Il n’a donc pas été dit à tous :

« Vous êtes le sel de la terre. »

Car, même parmi ceux qui ont reçu l’enseignement de la divine parole, il en est qui ressemblent aux poissons de la mer, qu’il faut assaisonner avec du sel, bien que dès leur naissance ils aient vécu dans l’eau salée. C’est pourquoi je souscris pleinement à ces paroles du poète tragique :

« O mon fils, souvent un discours habilement composé n’est qu’un mensonge ; et par les charmes du style, il l’emporte sur la vérité. Ce n’est pas là ce qu’on doit estimer le plus, c’est le caractère et la droiture. Sans doute, l’homme qui possède le don de la parole fait preuve de mérite et d’habileté ; mais pour moi je préférerai toujours les choses mêmes aux plus belles paroles. »

Il ne faut donc pas désirer plaire à la foule ; nos études, nos sciences n’ont rien qui lui soit agréable, elles sont même bien loin de ses goûts.

« Ne soyons point, dit l’apôtre, amateurs de la vaine gloire ; nous provoquant les uns les autres, et nous portant envie les uns aux autres. »

C’est pour cela que Platon, cet ami de la vérité, a dit, comme inspiré par Dieu lui-même :

« Voilà mon caractère, je ne me rendrai jamais qu’à la raison qui, après examen, m’aura paru la meilleure. »

Il blâme donc ceux qui, sans connaître et sans réfléchir, ajoutent foi aux premières doctrines venues.
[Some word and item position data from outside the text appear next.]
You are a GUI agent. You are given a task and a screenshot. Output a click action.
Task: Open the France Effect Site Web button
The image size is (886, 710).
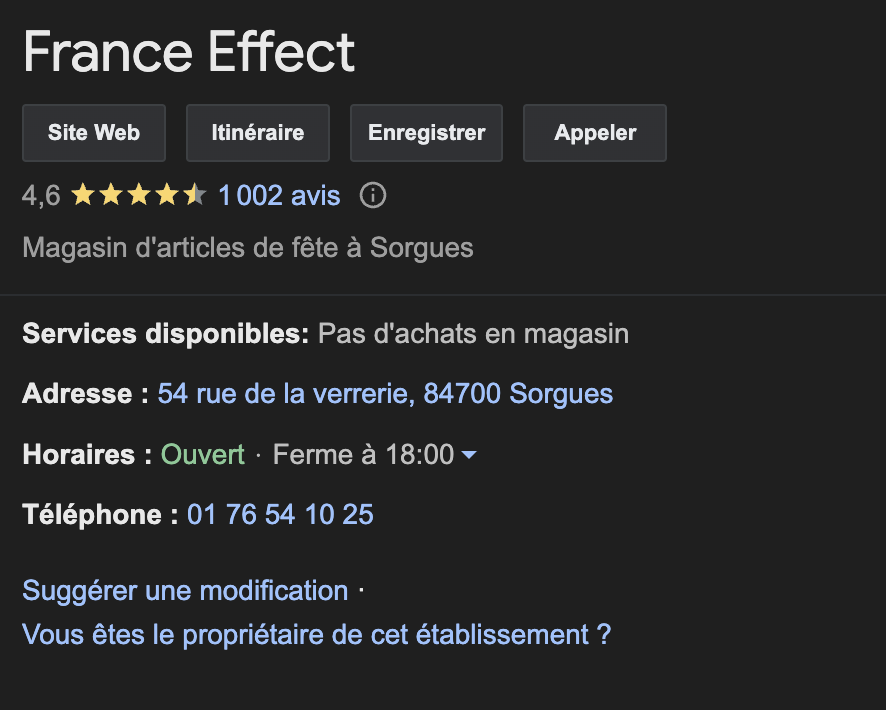point(94,133)
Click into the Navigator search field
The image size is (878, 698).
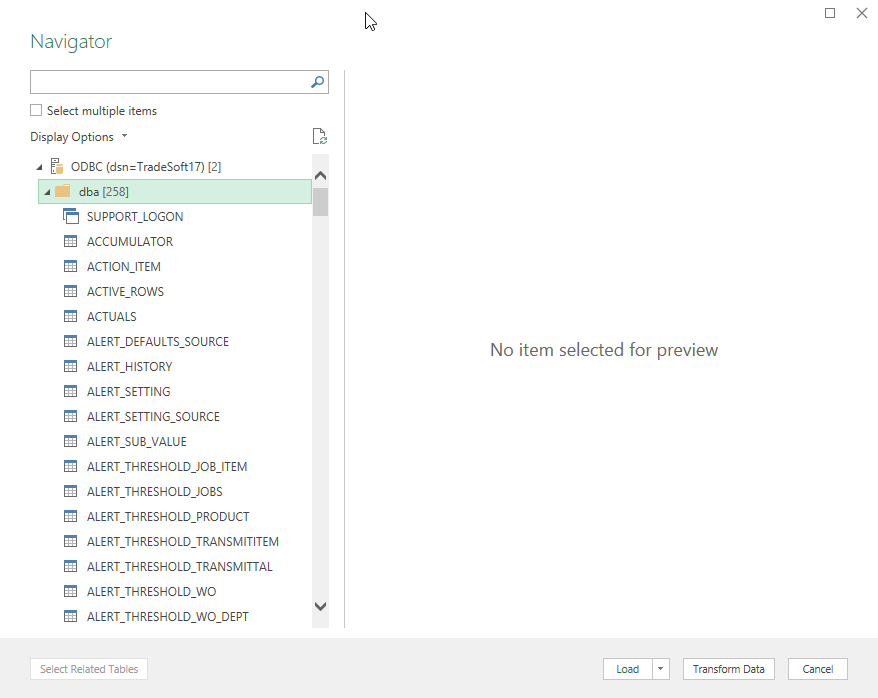pos(168,82)
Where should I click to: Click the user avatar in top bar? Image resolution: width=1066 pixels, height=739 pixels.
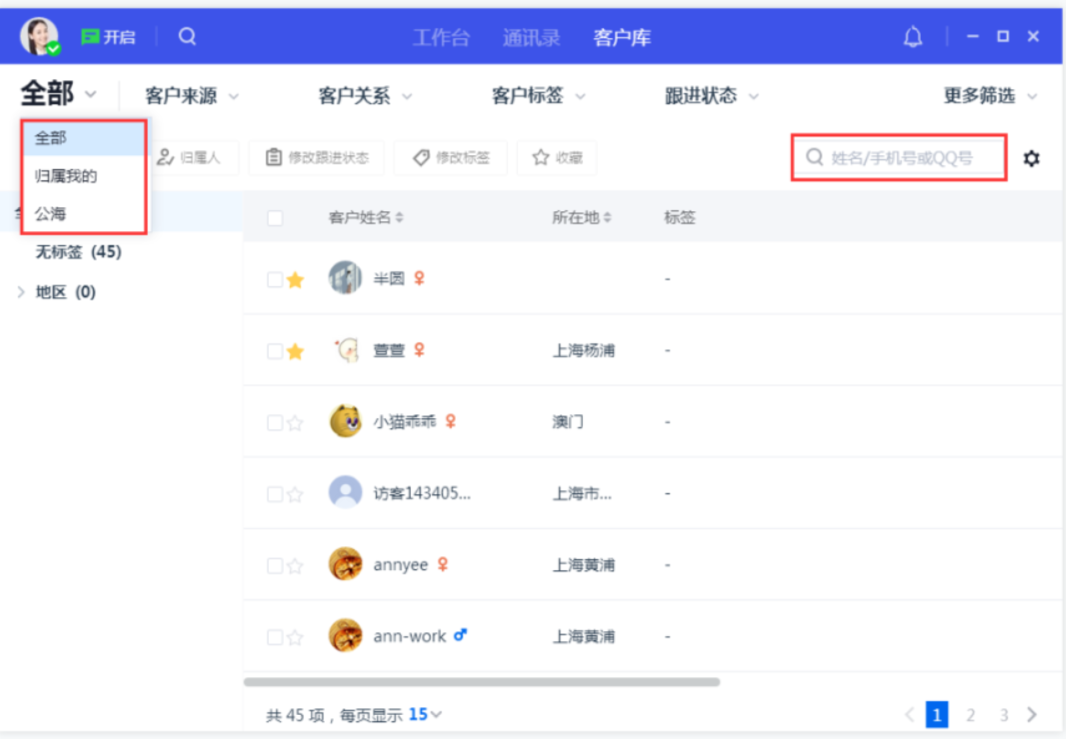click(x=39, y=36)
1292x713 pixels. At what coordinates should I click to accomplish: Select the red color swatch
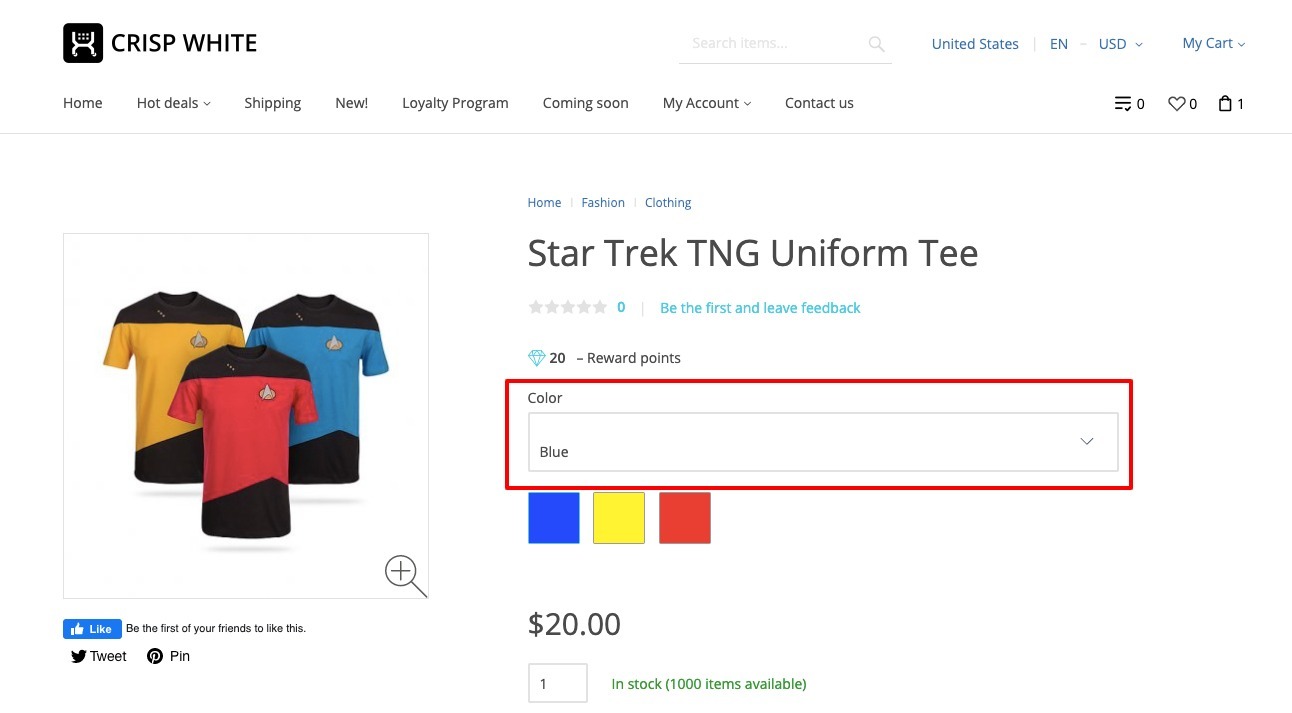(x=685, y=518)
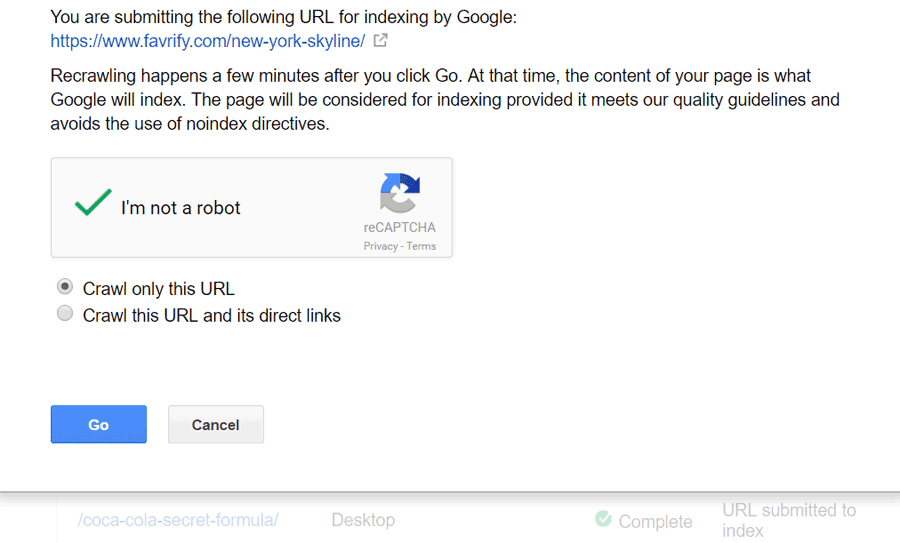Click the Cancel button
Image resolution: width=900 pixels, height=543 pixels.
pyautogui.click(x=215, y=424)
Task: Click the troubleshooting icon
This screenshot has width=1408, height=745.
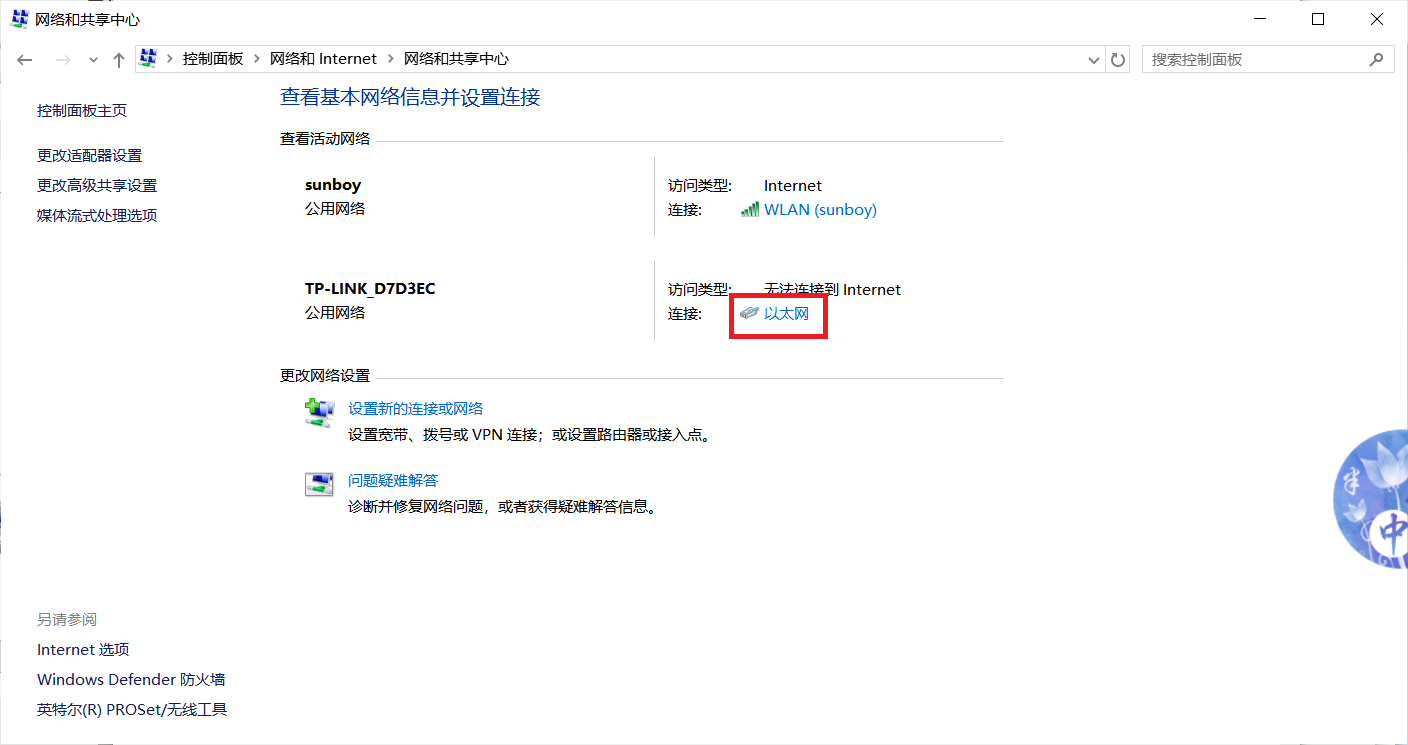Action: point(318,485)
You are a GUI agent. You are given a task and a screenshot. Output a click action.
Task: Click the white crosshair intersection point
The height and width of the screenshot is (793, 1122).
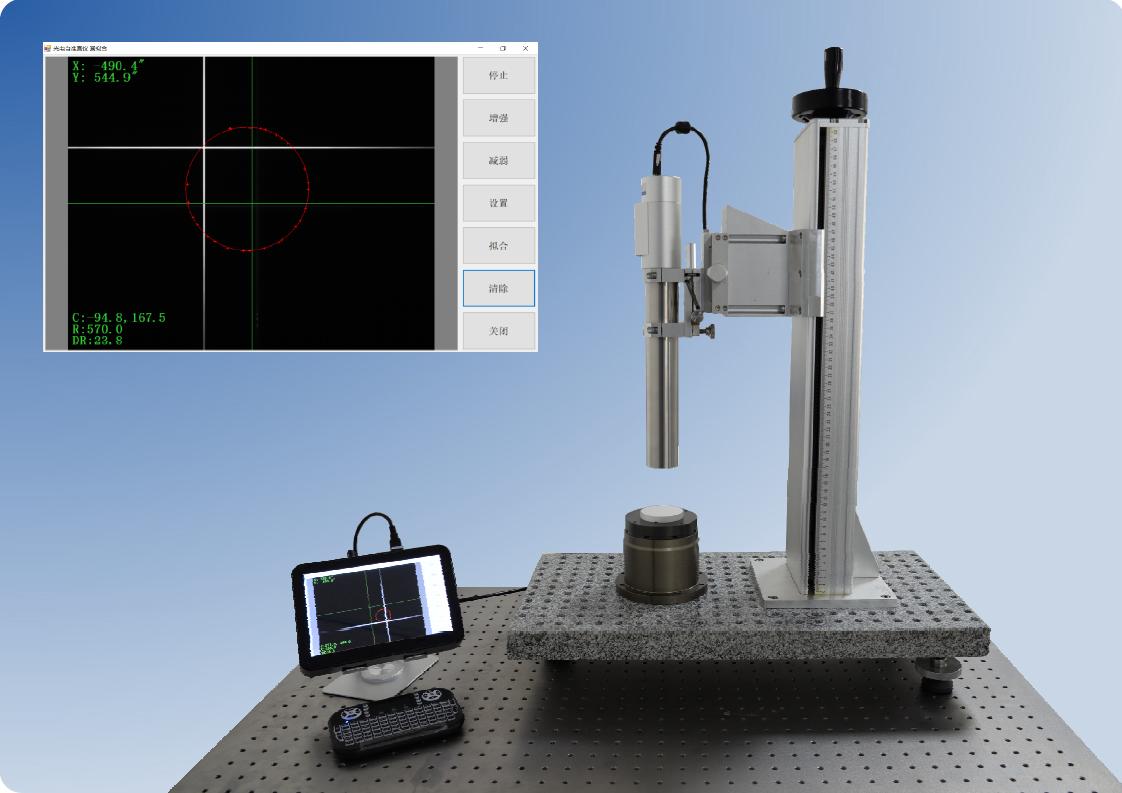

Il n’est pas permis d’abandonner la droite et saine raison pour croire à des paroles mensongères. S’écarter de la vérité est mal ; mais dire la vérité et n’émettre que des idées justes, est bien. Or, c’est malgré eux que les hommes se voient privés de ce qui leur est utile ; ils perdent de précieux avantages, soit par la ruse, soit par la séduction, soit par la violence, soit enfin par leur manque de foi. Celui qui a cru n’est surpris que parce qu’il le veut bien ; il change, et se laisse prendre aux pièges, parce qu’il n’est point sur ses gardes, qu’il oublie que, faute de vigilance, le temps et notre raison laissée à elle-même suffisent pour nous ravir nos convictions. Souvent aussi un moment de dépit, d’angoisse, de contention ou de colère font rejeter le sentiment que l’on avait d’abord adopté. Ceux que la volupté séduit ou que la crainte effraie, sont facilement dupes de l’erreur. Mais la volonté est toujours pour beaucoup dans ces changements ; la vraie science n’est sujette à aucune de ces vicissitudes.